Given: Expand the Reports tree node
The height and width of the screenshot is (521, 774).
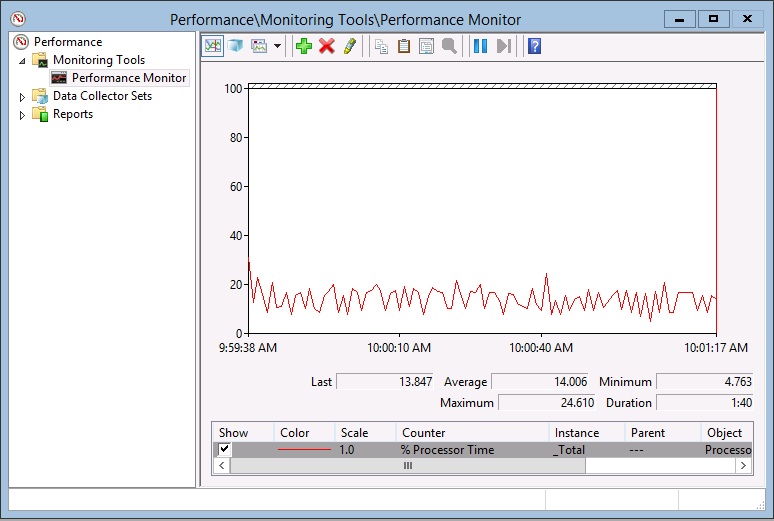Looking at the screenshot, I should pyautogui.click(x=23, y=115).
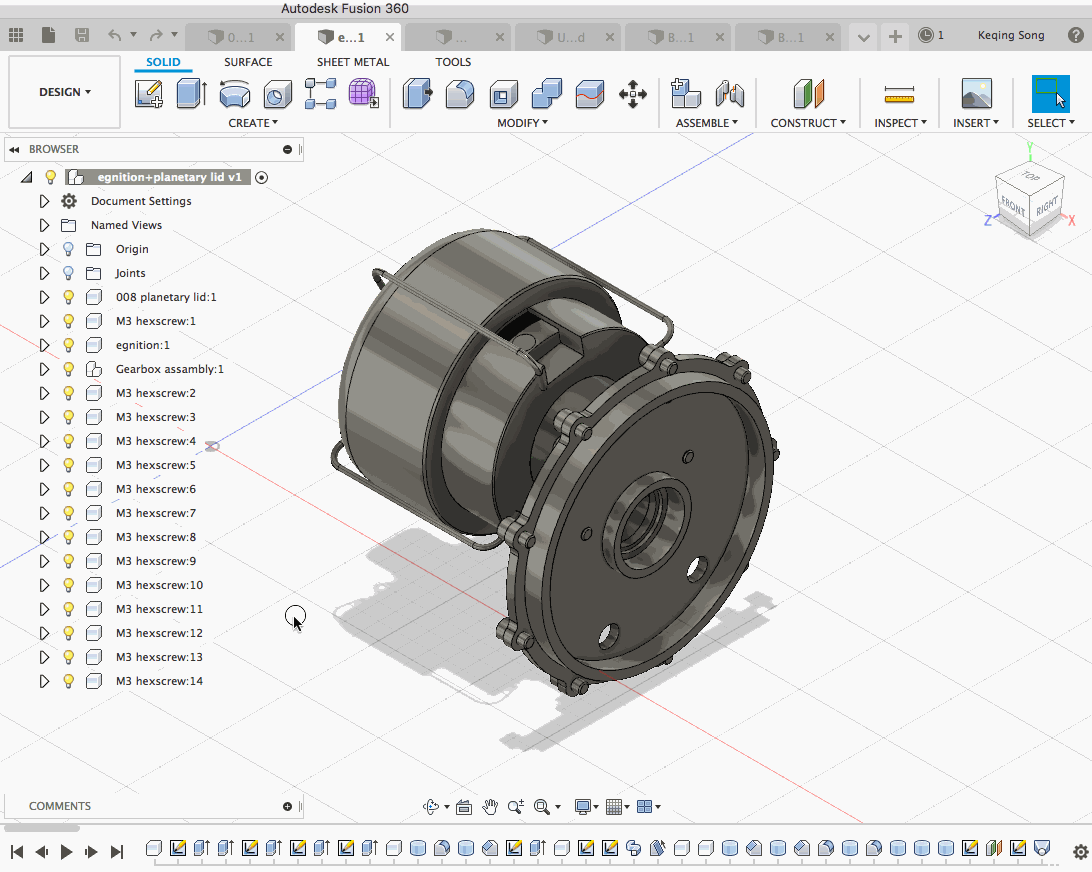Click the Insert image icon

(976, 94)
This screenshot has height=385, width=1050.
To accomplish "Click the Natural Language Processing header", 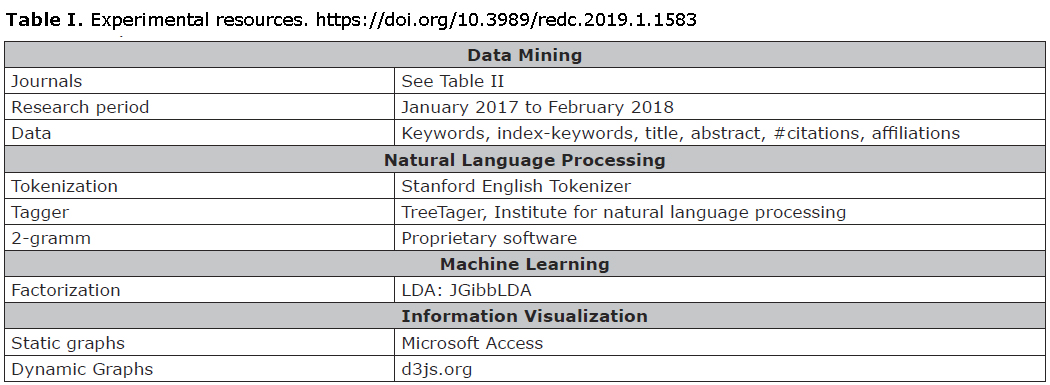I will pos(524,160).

───

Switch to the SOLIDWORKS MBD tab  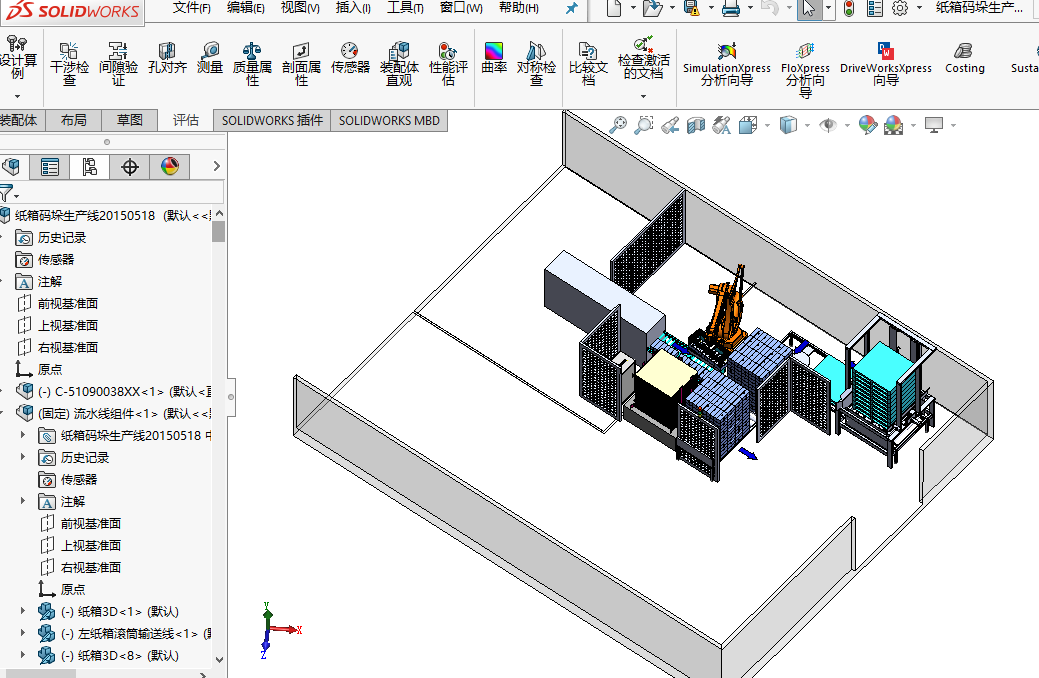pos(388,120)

───

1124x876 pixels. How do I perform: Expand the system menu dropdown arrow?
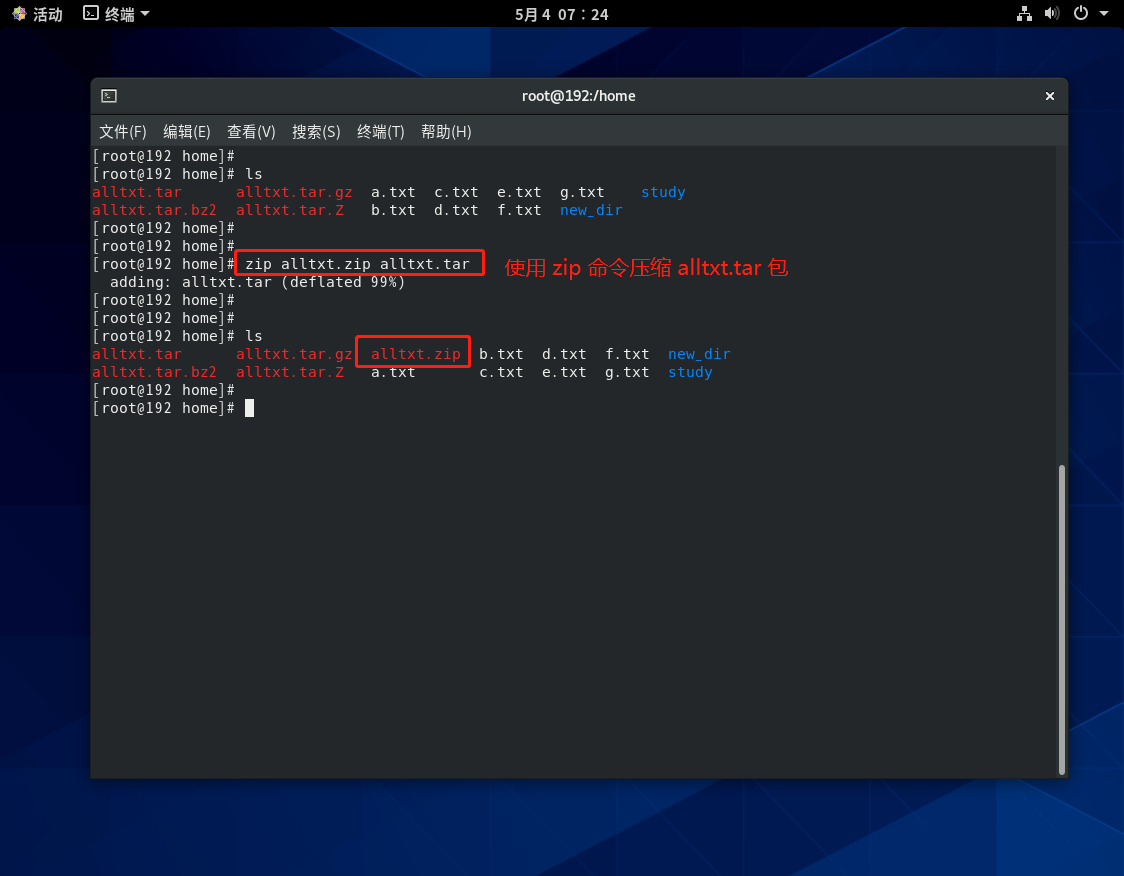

───

--- WHAT THE TASK ASKS ---
Only the number is wanted: count the lines of the records that hold the word "Expand".

--- SOLUTION TO THIS PROBLEM ---
2